Cree Indian - Side Portrait, taken in 1903
The Cree Indians are considered to be the “First Nations People” in Canada. In the United States however, they are referred to only as Native Americans. Did you know that the Cree language was once the most widely spoken language in North America? Yes it is true; however sadly the Cree Indians of today speak more English and French than their native Cree language.
The Cree Indians were excellent hunters and gatherers. They lived primarily near the Great Lakes, which was abundant in wild rice, one of the Cree Indians staple foods and an adequate substitute for corn, which could not be grown in the lakes area very easily. And just as rice was a substitute for corn, it was equally a substitute for labor. The Cree Indians planted and guarded the crop, harvested it, hulled it, dried it and smoked it. It was quite a strenuous undertaking for the Cree women, as they did most of the work. As for their main protein source, it was definitely fish, along with moose and deer meat.

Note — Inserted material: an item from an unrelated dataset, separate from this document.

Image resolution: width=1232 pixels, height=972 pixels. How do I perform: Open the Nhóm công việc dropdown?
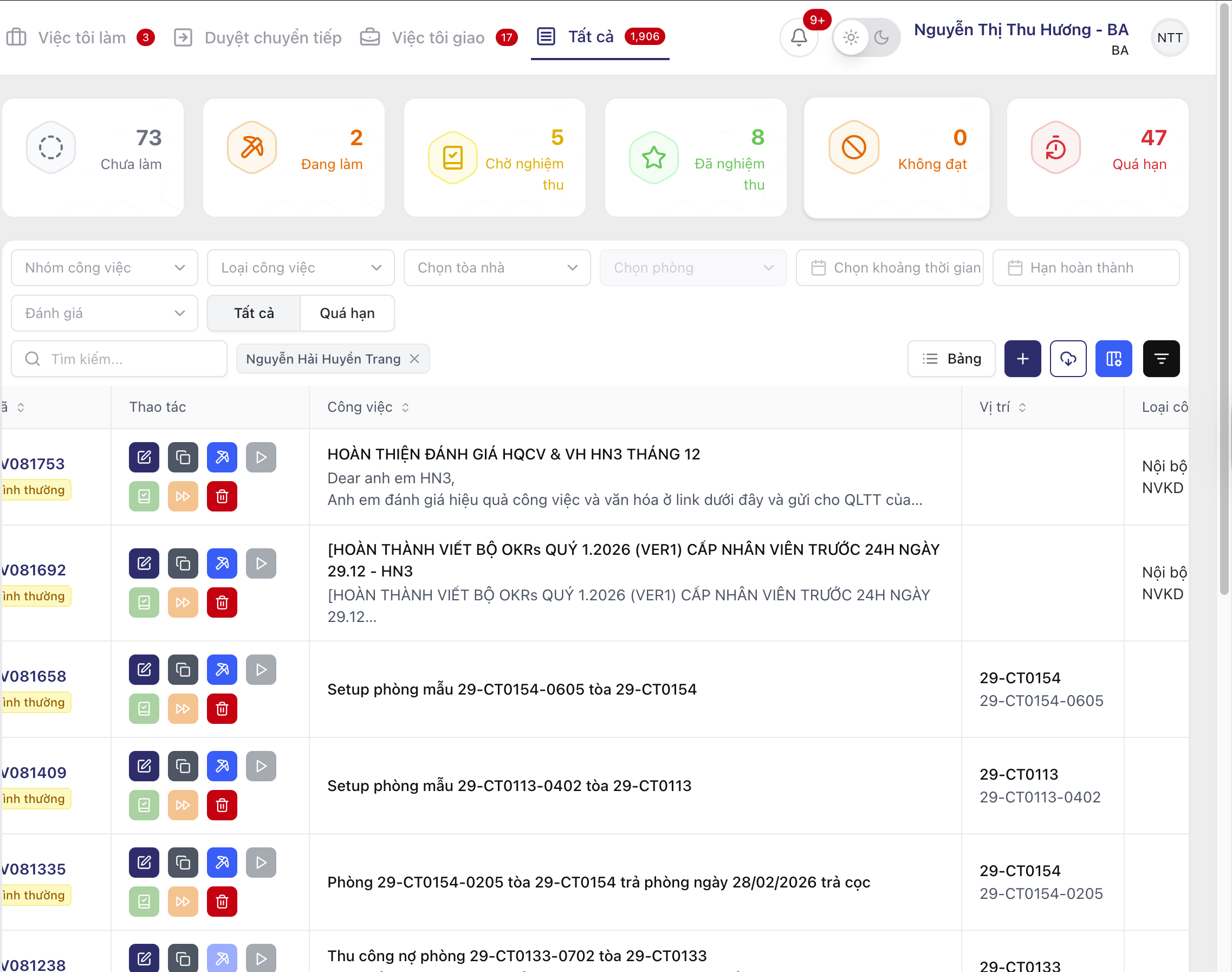click(105, 268)
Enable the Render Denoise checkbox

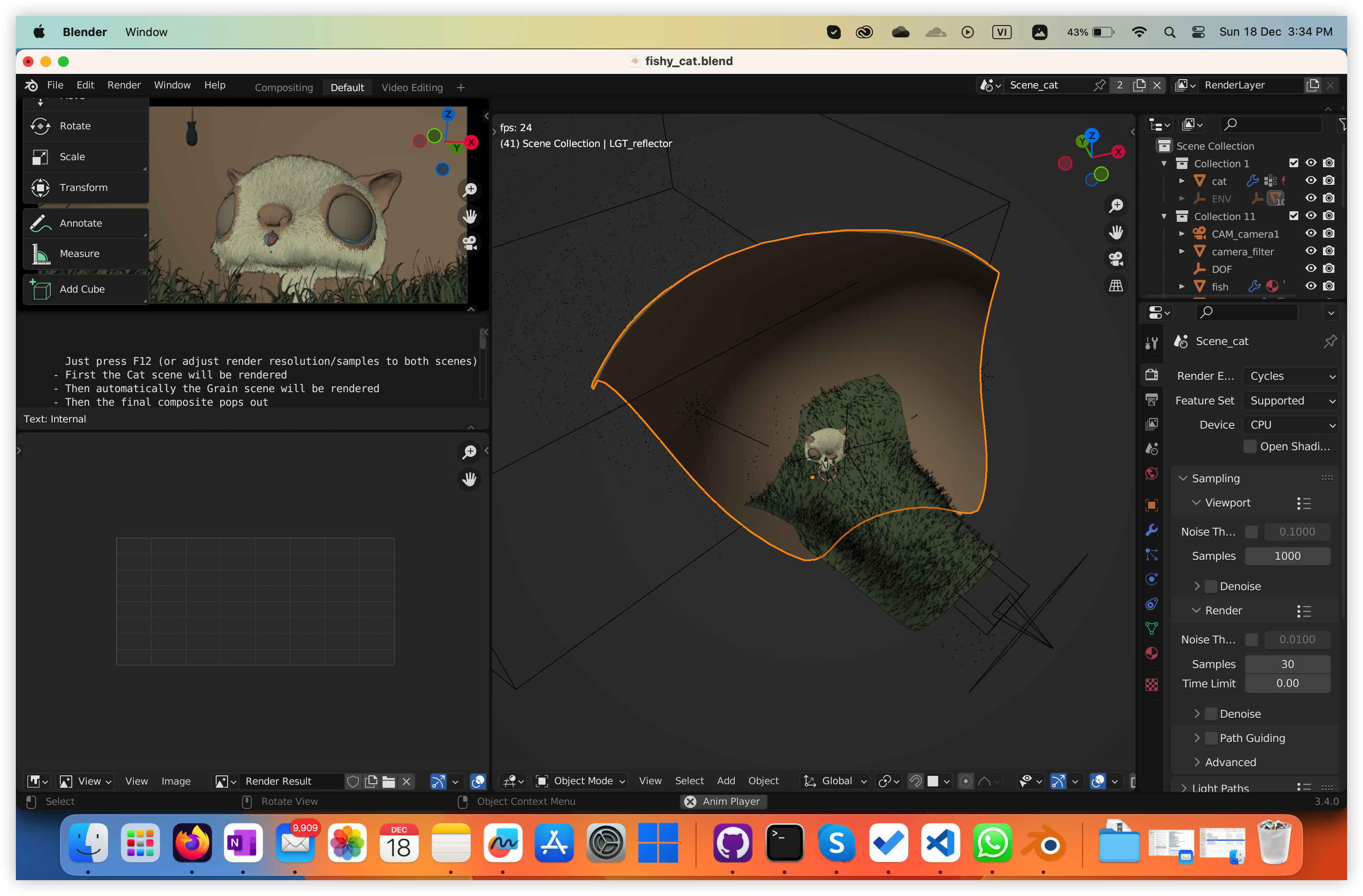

One amazing tool of the Cree Indians was in how they used the birch trees in their region. They utilized the birch bark for making canoes, building their houses, cooking pots and utensils. It was even used as an early form of writing paper.
The Cree Indians rarely had trouble with other tribes or any other people for that matter. The reason for this was supposedly because of the location they chose to settle in. There were no vast settlements; it was not a “popular” place for camp settlement, it was mainly forest and water logged uncommon areas. However, when the Cree Indians obtained horses, many of them left for the open plains to hunt buffalo. These Indians later became known as the Plains Cree.